Source information:

* * *

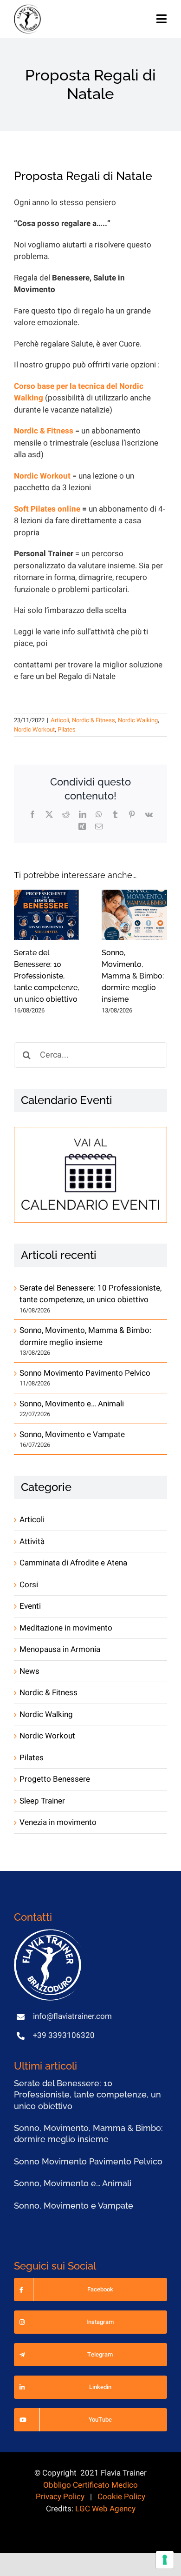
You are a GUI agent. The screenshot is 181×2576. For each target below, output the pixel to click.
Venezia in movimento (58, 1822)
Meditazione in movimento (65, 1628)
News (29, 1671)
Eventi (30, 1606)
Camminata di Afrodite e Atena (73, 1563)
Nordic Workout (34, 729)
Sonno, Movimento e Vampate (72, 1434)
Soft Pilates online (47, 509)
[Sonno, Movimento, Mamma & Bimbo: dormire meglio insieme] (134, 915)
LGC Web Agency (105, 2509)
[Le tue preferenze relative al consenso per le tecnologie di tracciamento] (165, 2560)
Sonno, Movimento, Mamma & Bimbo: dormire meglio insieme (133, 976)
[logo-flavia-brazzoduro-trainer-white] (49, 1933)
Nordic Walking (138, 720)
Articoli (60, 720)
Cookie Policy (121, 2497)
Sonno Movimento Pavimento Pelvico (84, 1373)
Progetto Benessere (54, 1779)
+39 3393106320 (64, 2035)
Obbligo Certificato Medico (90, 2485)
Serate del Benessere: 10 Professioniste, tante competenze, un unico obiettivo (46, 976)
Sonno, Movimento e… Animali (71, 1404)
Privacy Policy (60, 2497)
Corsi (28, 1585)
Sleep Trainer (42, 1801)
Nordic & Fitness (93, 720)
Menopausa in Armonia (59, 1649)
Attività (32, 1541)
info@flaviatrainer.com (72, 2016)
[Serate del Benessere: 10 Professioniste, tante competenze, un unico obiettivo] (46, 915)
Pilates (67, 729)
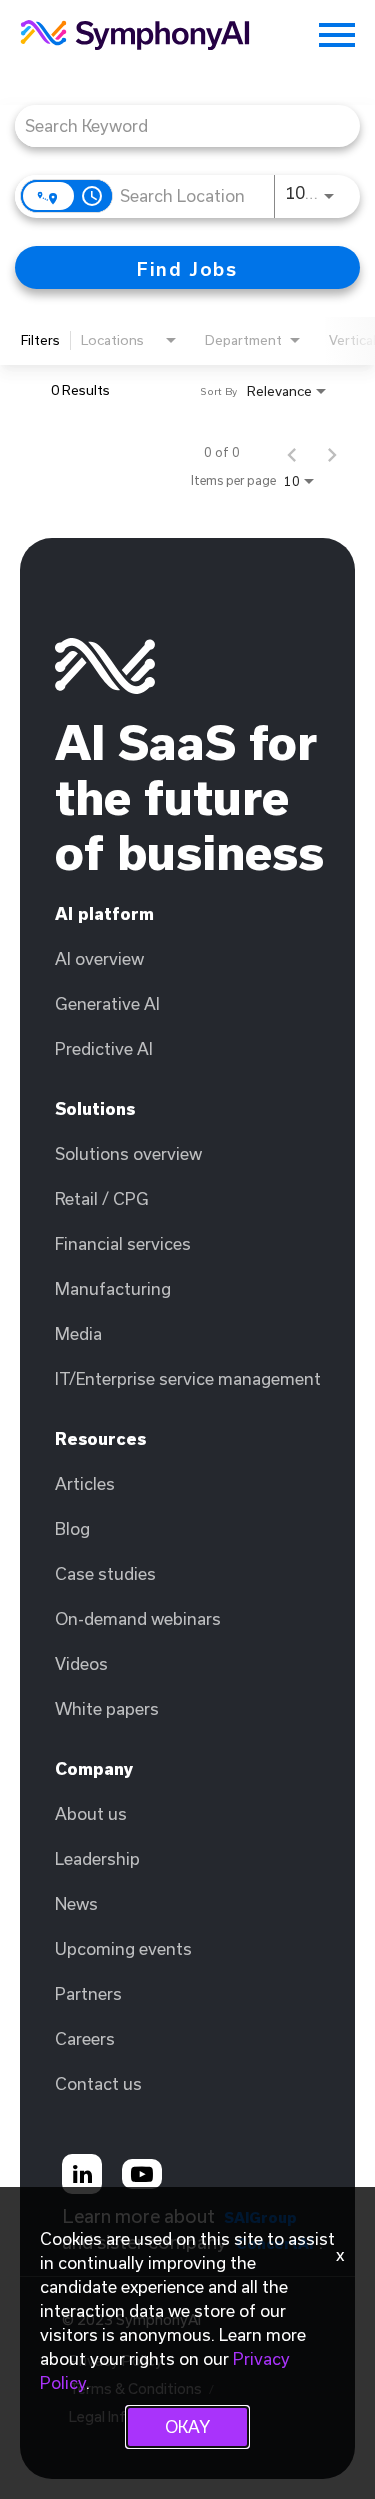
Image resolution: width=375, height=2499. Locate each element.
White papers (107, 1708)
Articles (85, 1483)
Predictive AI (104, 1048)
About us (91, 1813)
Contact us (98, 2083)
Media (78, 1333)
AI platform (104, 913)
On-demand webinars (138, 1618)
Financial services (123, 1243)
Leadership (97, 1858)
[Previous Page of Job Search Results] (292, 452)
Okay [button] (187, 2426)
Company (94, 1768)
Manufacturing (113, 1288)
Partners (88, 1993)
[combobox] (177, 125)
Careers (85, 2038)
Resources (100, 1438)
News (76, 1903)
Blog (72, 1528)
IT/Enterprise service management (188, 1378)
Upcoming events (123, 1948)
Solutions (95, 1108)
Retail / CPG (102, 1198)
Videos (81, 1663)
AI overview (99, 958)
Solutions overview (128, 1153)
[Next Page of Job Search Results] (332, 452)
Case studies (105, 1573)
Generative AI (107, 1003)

* * *

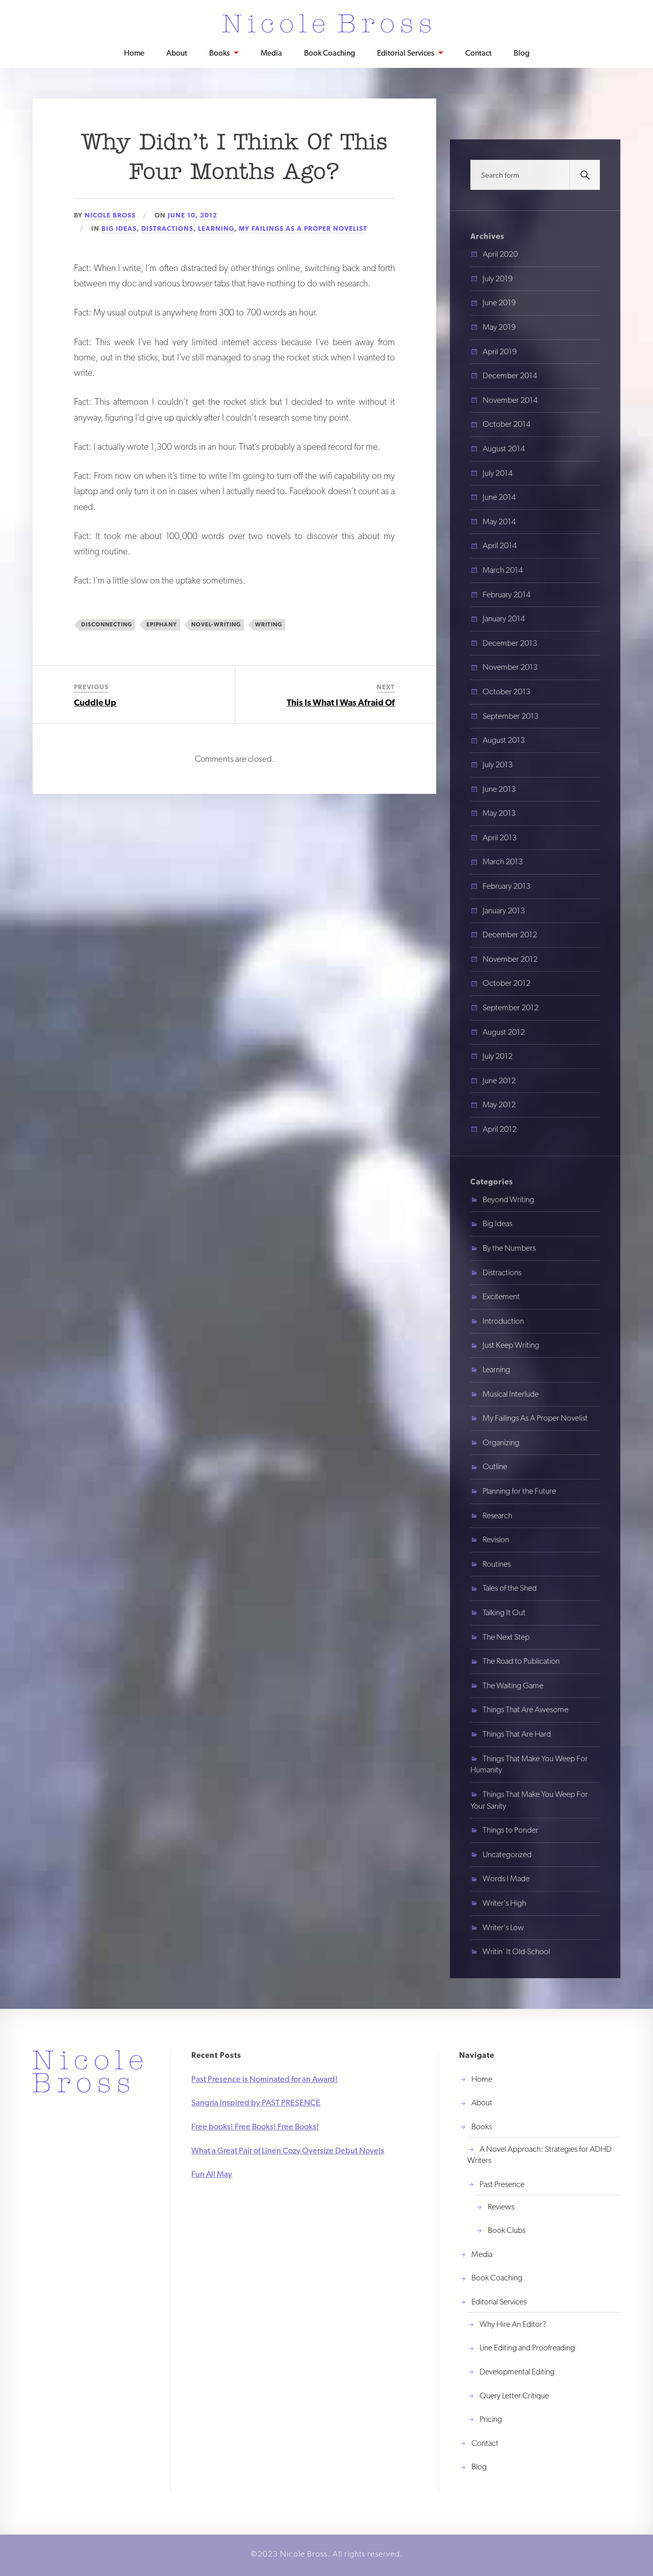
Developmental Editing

* * *

Work instructions:
Look above for the line that contains "[Next Page of Job Search Results] (332, 452)". Starting there, transcribe every line exactly until you have copied the line that contains "Generative AI (107, 1003)".

Expected answer:
[Next Page of Job Search Results] (332, 452)
Case studies (105, 1573)
Generative AI (107, 1003)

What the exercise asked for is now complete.